══ RECORD SET ══
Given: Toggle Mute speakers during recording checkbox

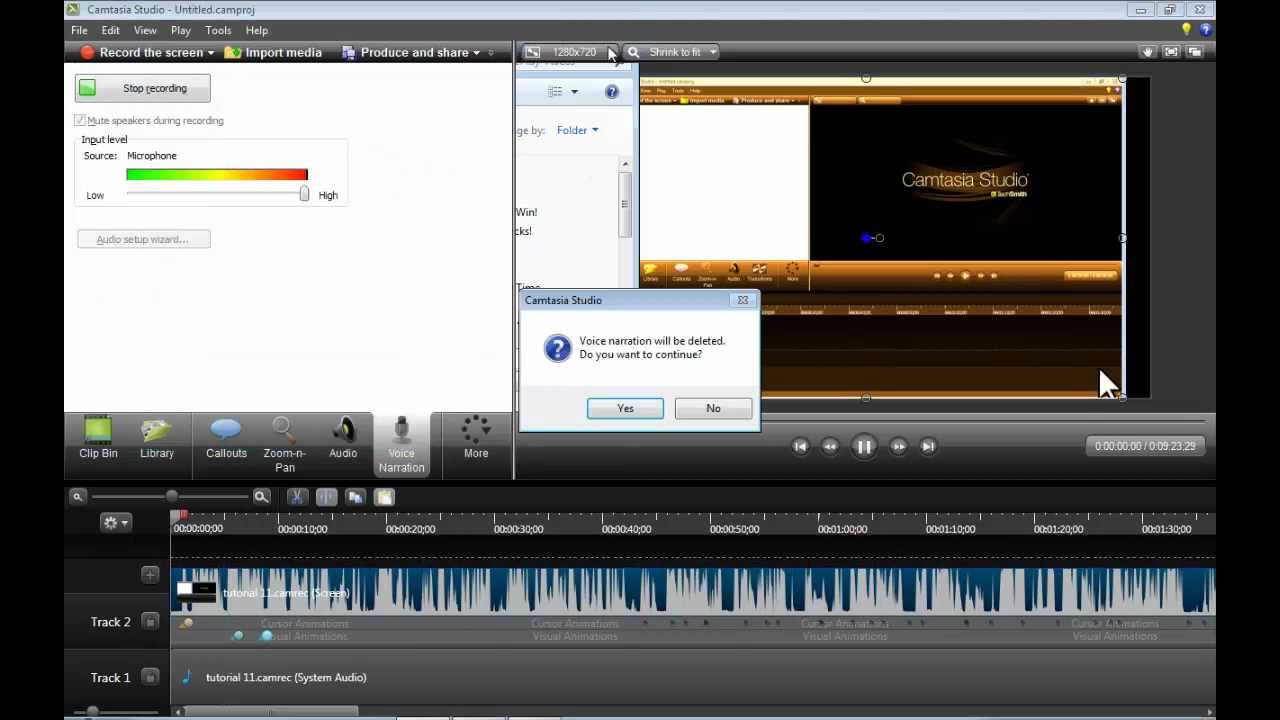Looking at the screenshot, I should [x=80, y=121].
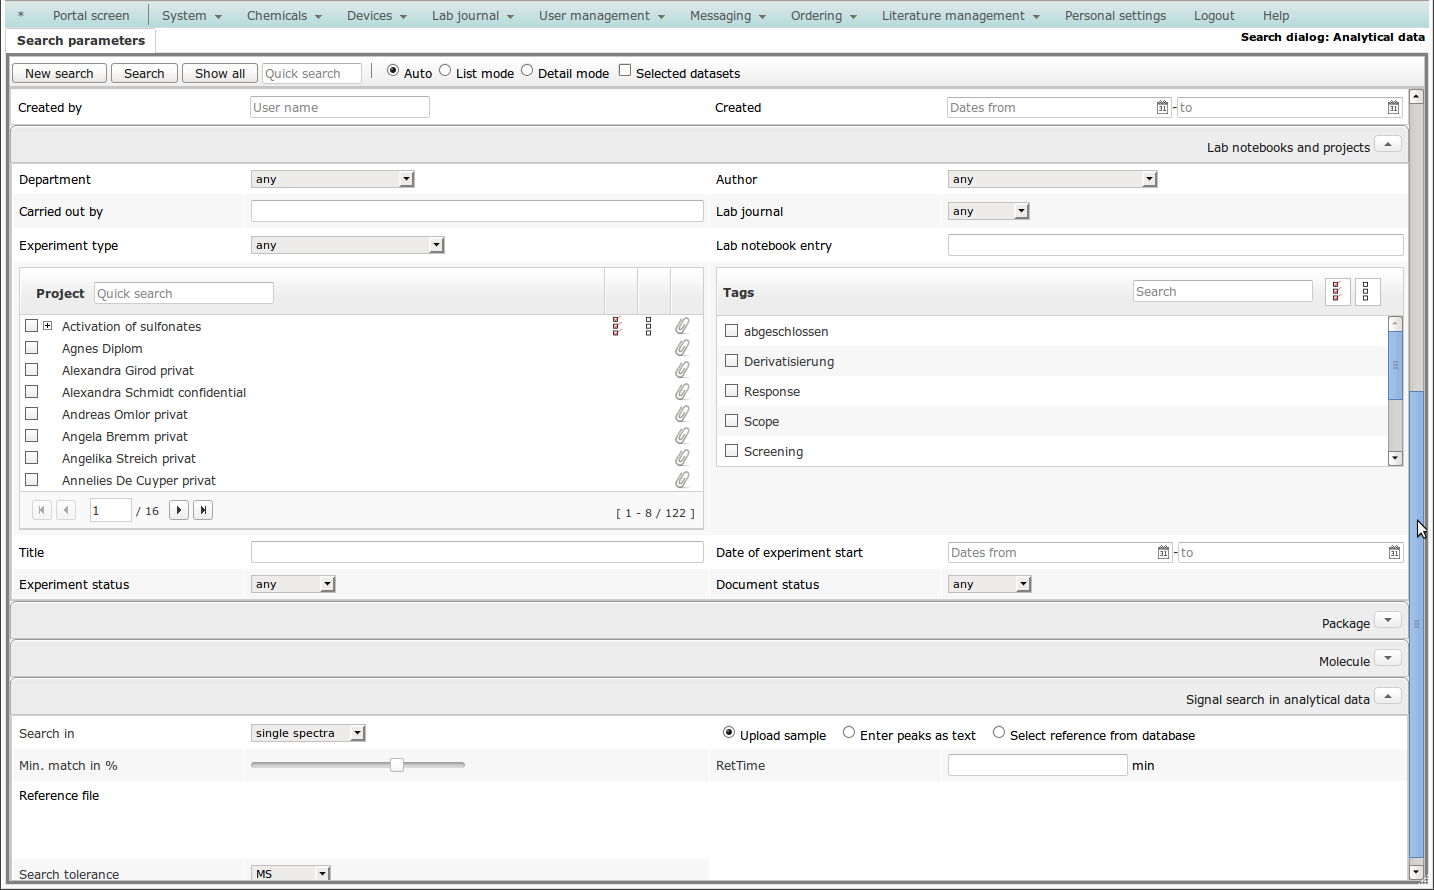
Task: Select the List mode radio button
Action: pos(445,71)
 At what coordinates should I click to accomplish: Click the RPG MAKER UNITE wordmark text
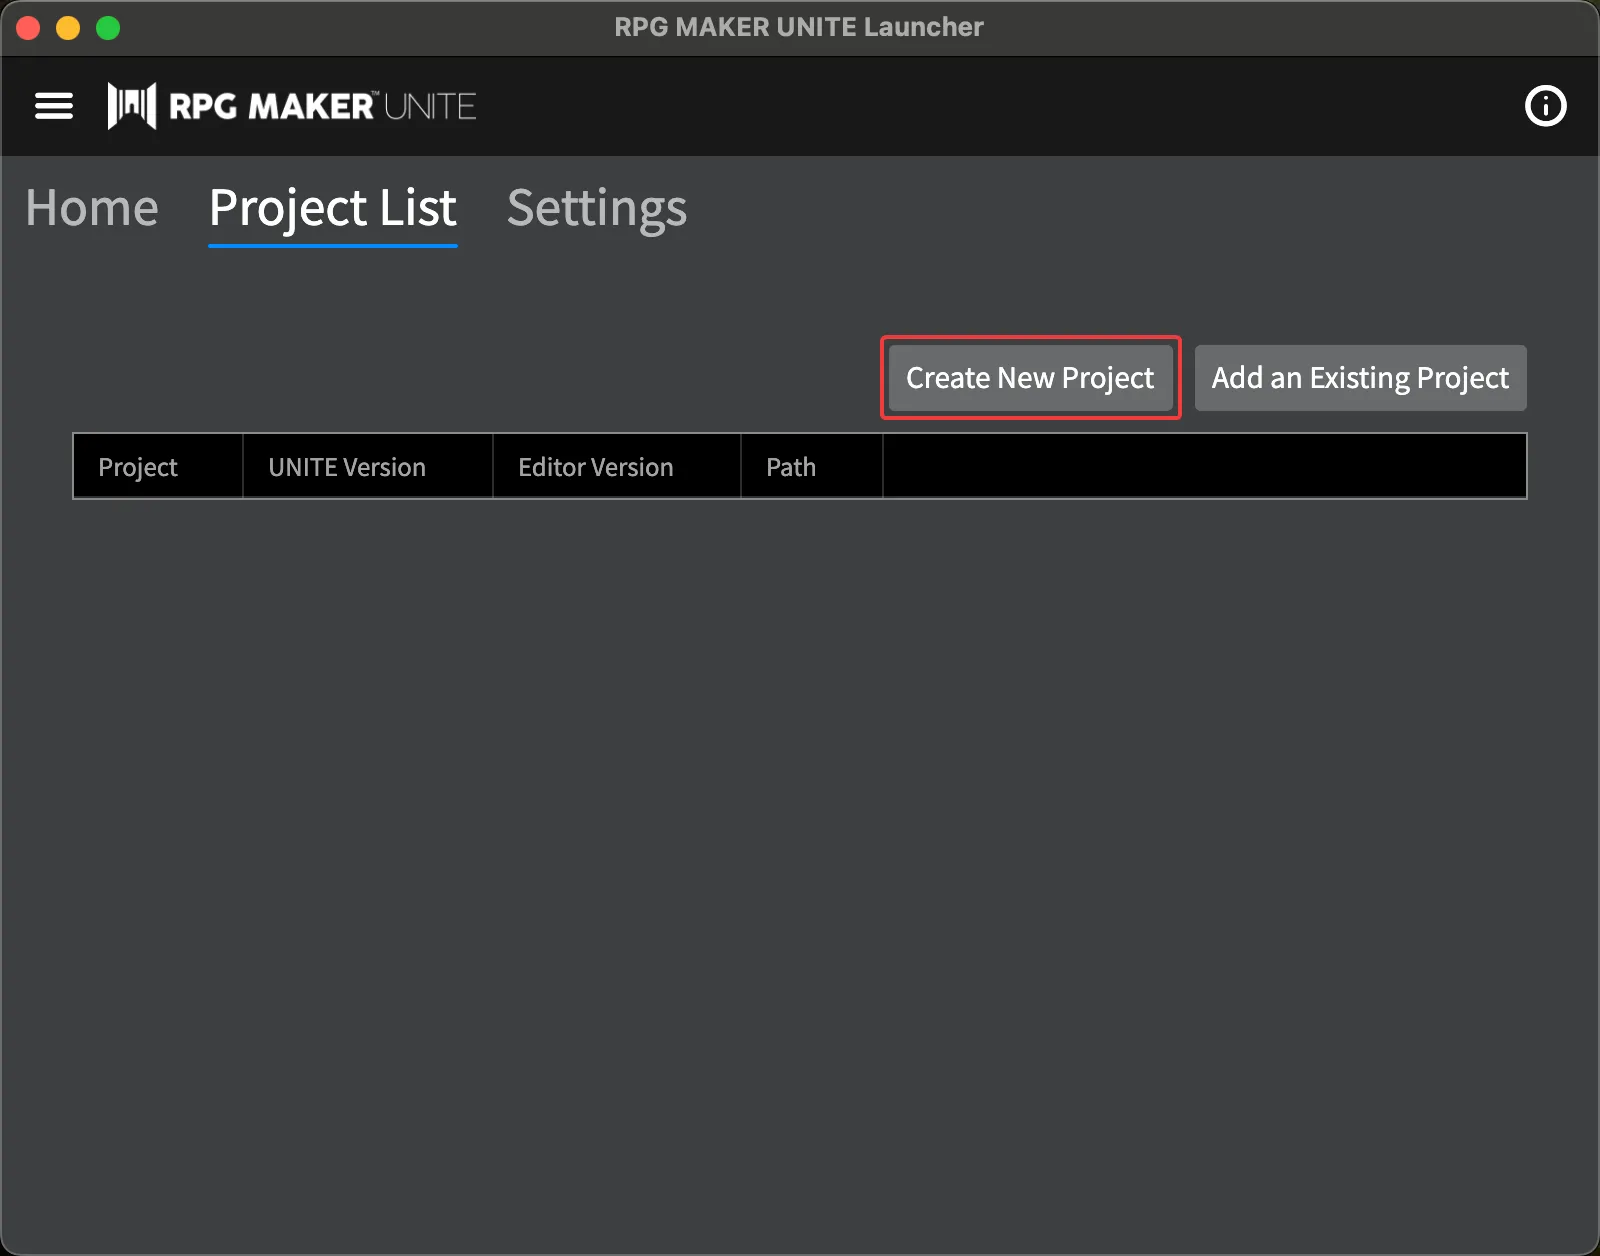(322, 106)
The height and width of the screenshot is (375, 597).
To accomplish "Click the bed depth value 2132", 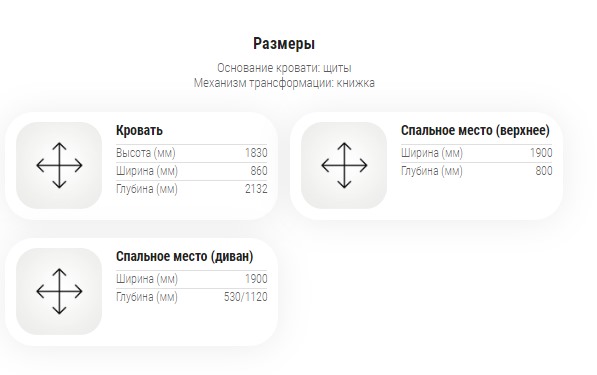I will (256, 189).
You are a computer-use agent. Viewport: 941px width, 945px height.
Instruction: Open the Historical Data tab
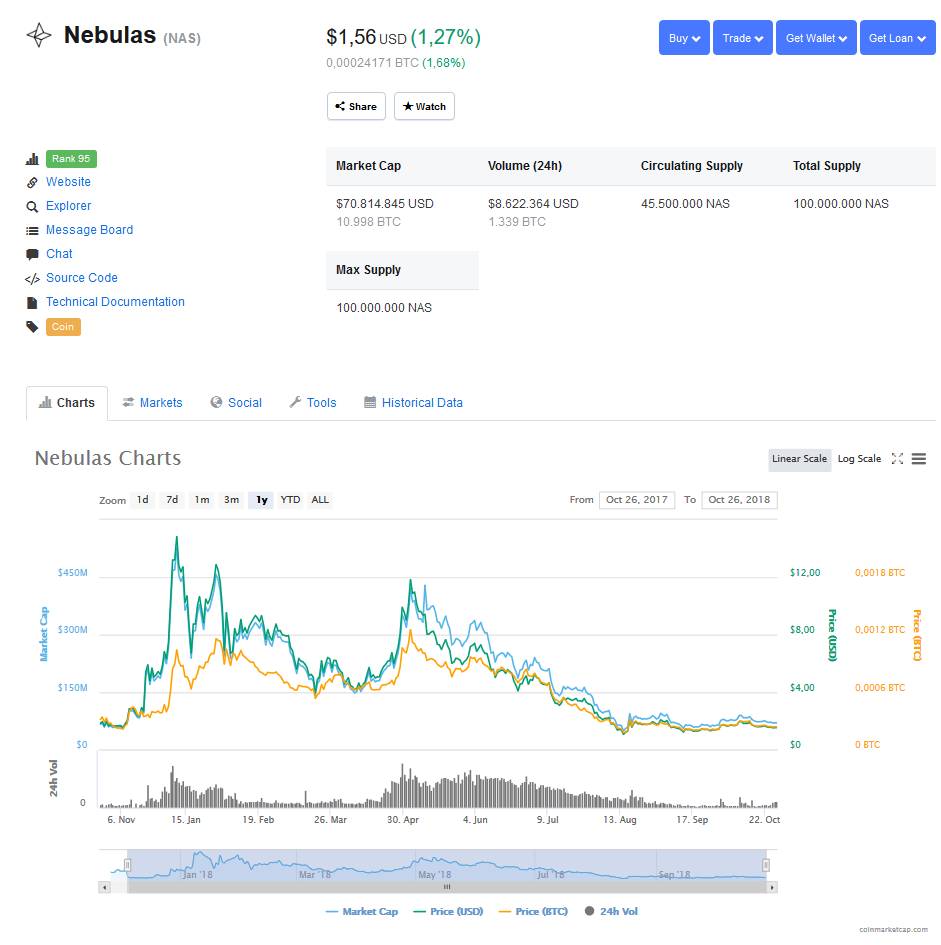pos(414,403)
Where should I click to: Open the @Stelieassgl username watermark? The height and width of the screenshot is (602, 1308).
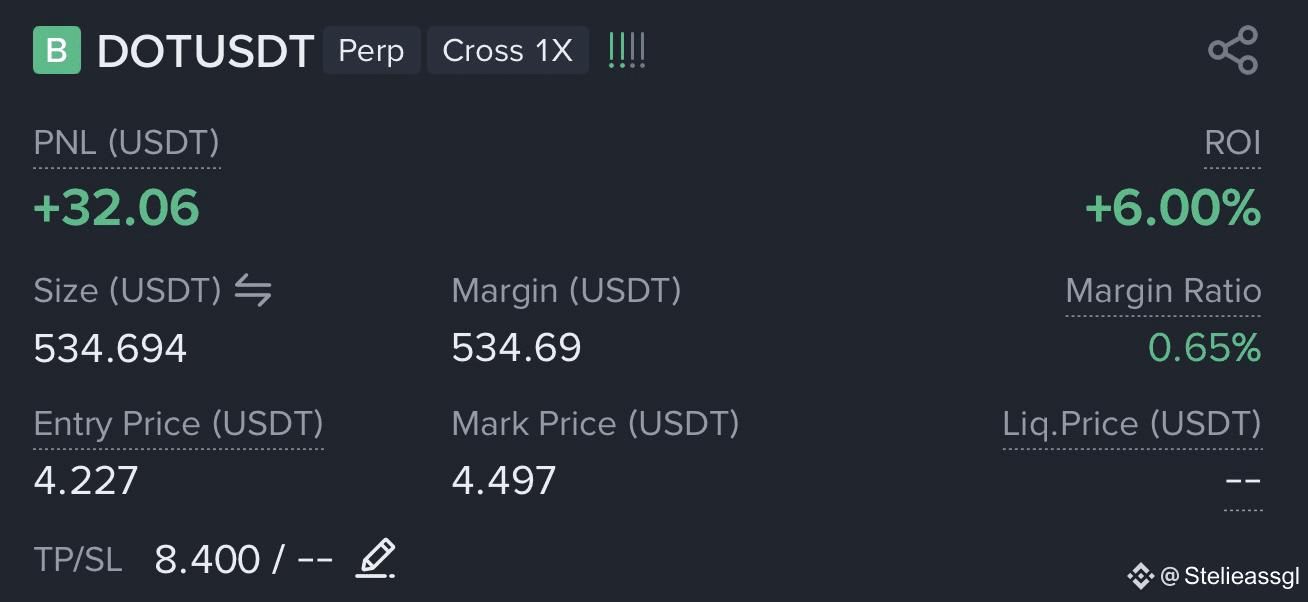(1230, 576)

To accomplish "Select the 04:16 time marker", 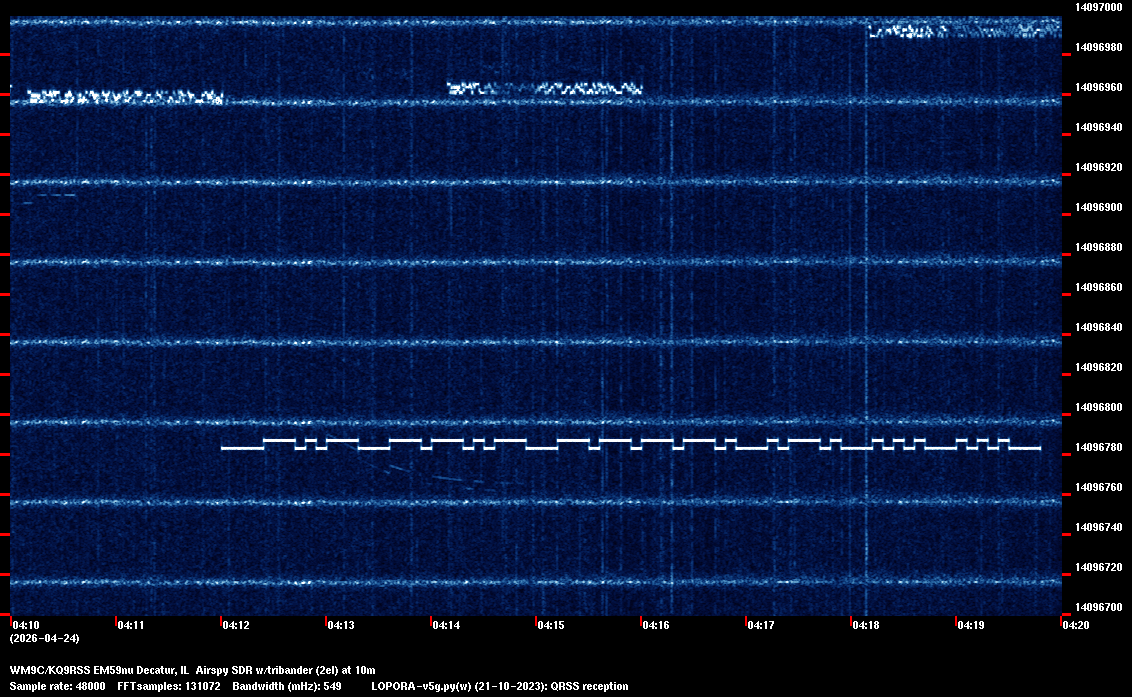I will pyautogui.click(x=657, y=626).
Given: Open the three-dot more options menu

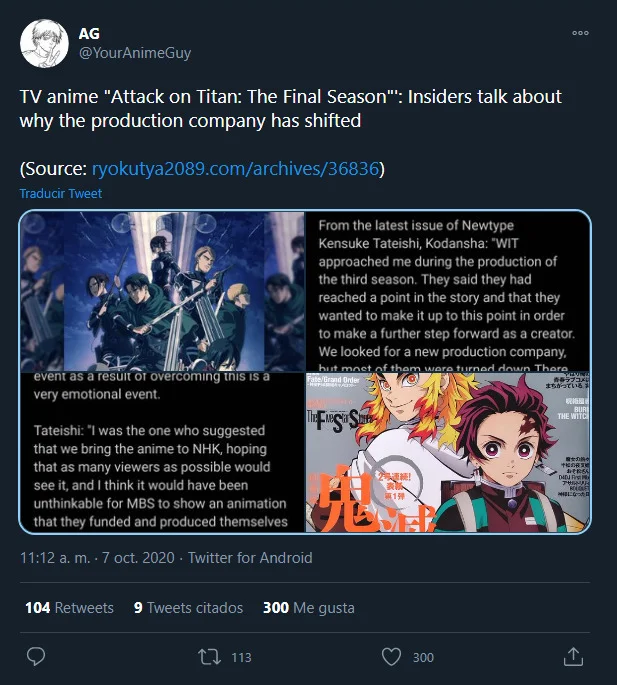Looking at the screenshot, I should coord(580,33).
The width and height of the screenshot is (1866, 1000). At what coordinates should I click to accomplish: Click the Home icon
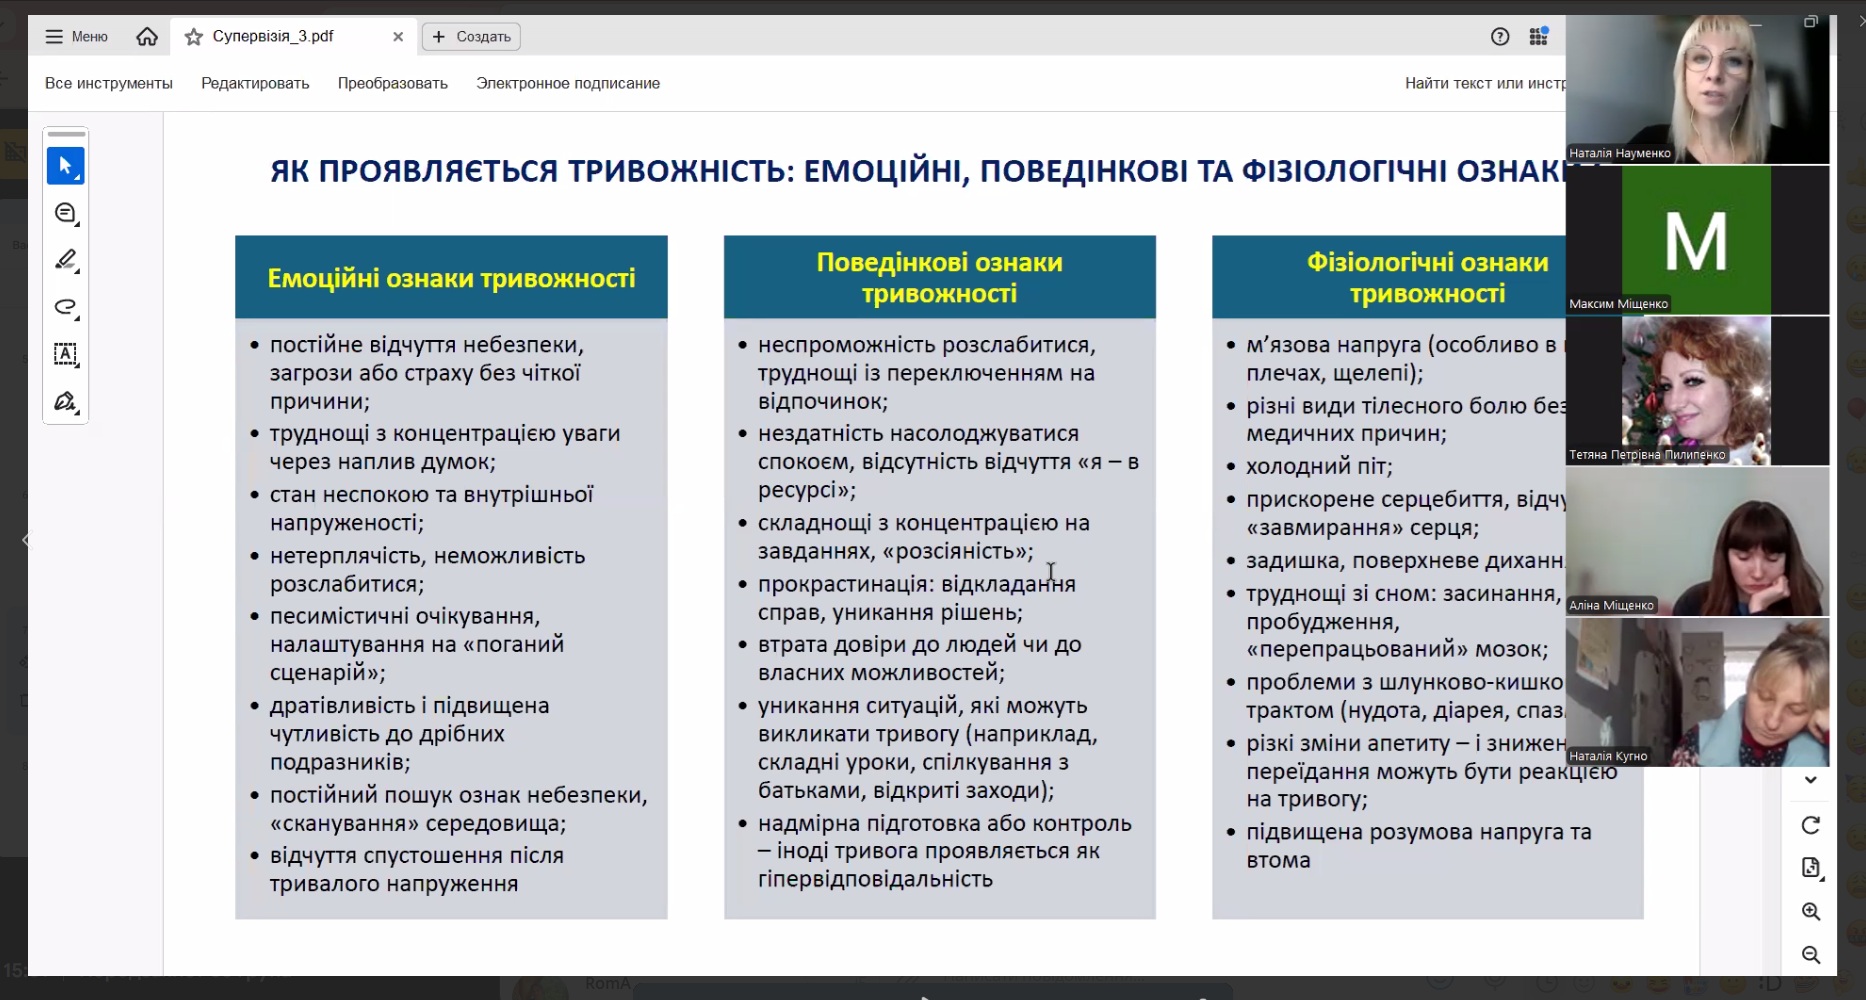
═══
§ **EXERCISE PROMPT**:
From the line containing "Given: Open the three-dot more options menu" to the end of the listing, restate each line word for word and nothing more; the pictures stay out.

§ **THE ANSWER**:
Given: Open the three-dot more options menu

Looking at the screenshot, I should coord(580,33).
The width and height of the screenshot is (1866, 1000). At what coordinates should I click to accomplish: Click the Home icon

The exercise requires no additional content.